*Text shown*
----

Making a Query Engine Postgres Compliant Part I - Functions, Firebolt

Explicitly checking for overflows is not the only strategy that database systems have for preventing unexpected results. Often, intermediate results use larger types; for example, when summing 32-bit integers, the intermediate result might be stored in a 64-bit or even 128-bit integer. Not only does this make overflows much less likely (or even impossible with 128-bit integers), larger intermediate results also allow for better precision when calculating some aggregation functions, such as avg().

To summarize our short overview of overflow handling, let me answer the questions from the beginning:

Does this solution still work for unsigned integers? Integer overflow happens with signed and unsigned integers, so you have to handle overflows for both. The only significant difference is how C++ handles overflows for unsigned integers: It explicitly allows them for unsigned integers and disallows them for signed integers.

How about floating point numbers? Floating point operations can have overflow and even underflow as well. However, the default behavior of most programming languages and CPU architectures usually doesn’t lead to completely unexpected results.

----

*Information shown*
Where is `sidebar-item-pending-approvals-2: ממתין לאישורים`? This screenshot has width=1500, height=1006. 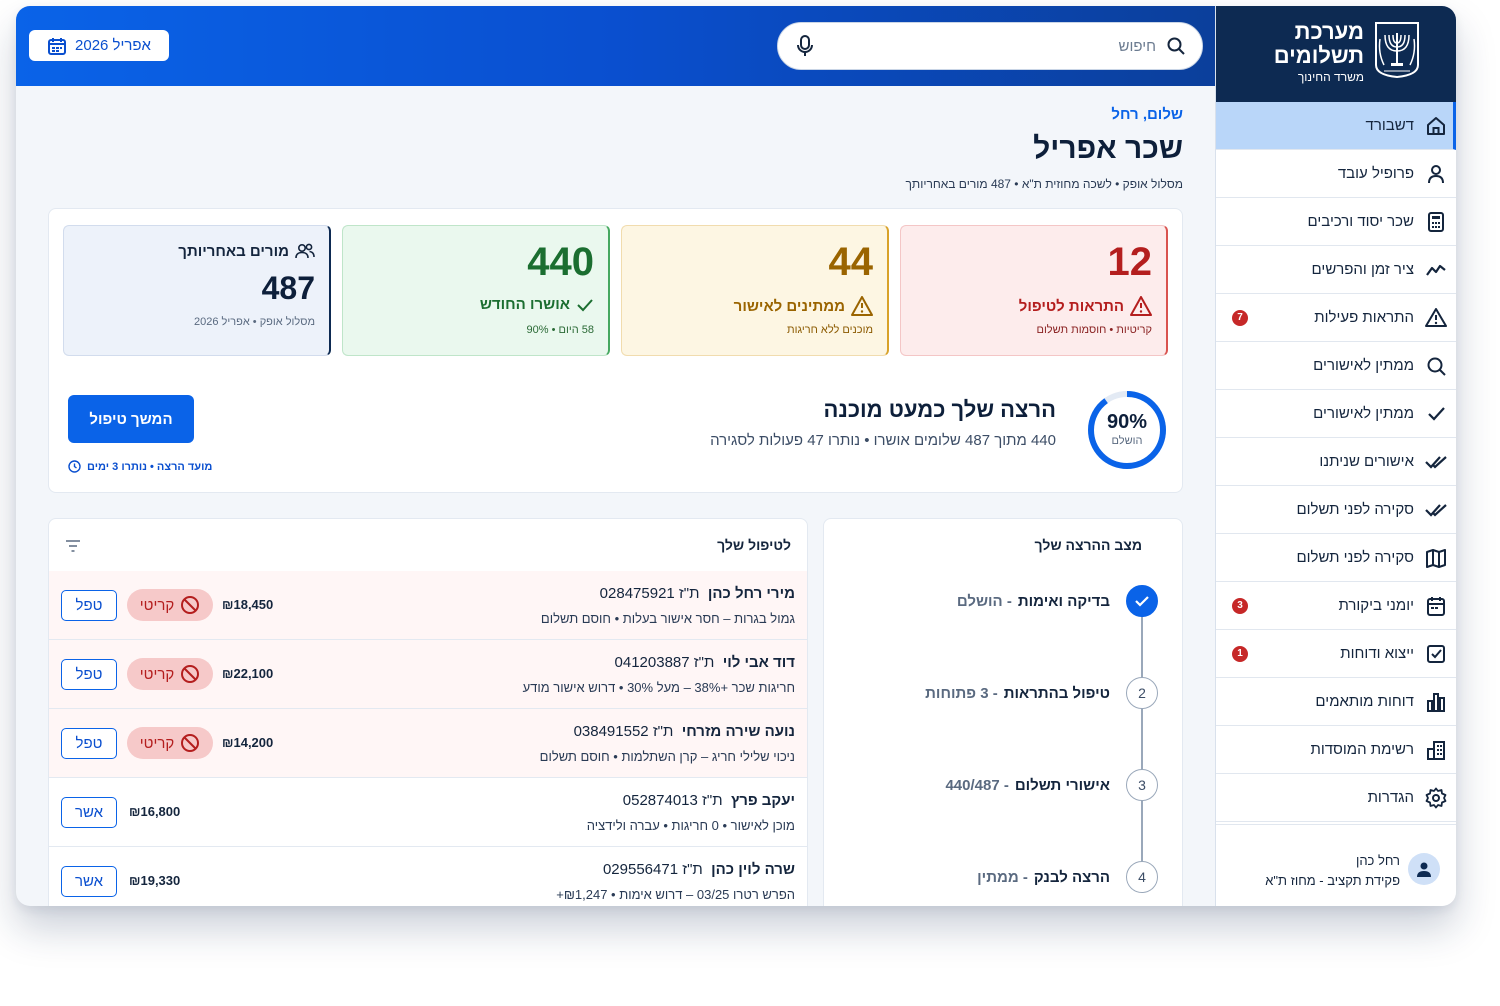
sidebar-item-pending-approvals-2: ממתין לאישורים is located at coordinates (1336, 414).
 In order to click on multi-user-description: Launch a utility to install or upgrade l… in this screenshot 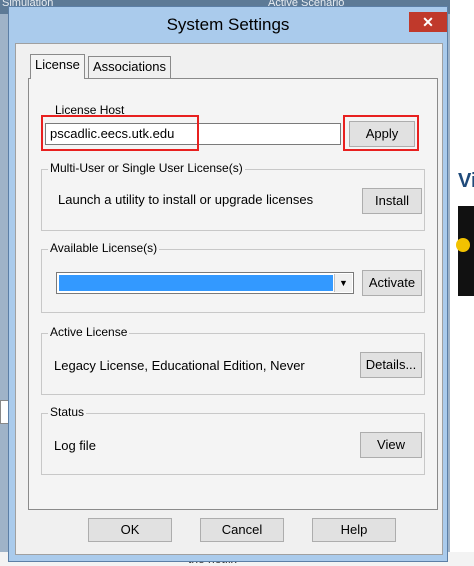, I will do `click(186, 200)`.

----

*Questions to answer*
1. In the overflow-handling text, how does C++ treat overflows for unsigned integers compared with signed integers?
2. Please resume the overflow-handling text after its final sentence and write the part that comes next.

*Answers*
1. C++ explicitly allows overflows for unsigned integers and disallows them for signed integers.

2.
What do you do when the result does not fit into the integer type of the argument? What if it doesn’t fit into any type? To avoid many cases of overflow, you can use a larger integer type for any intermediate result. Any additional problems can be solved precisely by checking for overflows. If the result of an operation doesn’t fit into a given integer type, you can use efficient overflow checking functions to handle the overflow, e.g., by printing an error message. Printing an error message is also much better than silently corrupting data!

How do the answers to any of these question change if we not only consider addition but also multiplication? Compilers usually offer special functions that handle overflow not only for integer addition but also for the other arithmetic operators. As programming languages don’t usually support handling overflows of floating point additions, they also don’t support overflow checking for multiplication.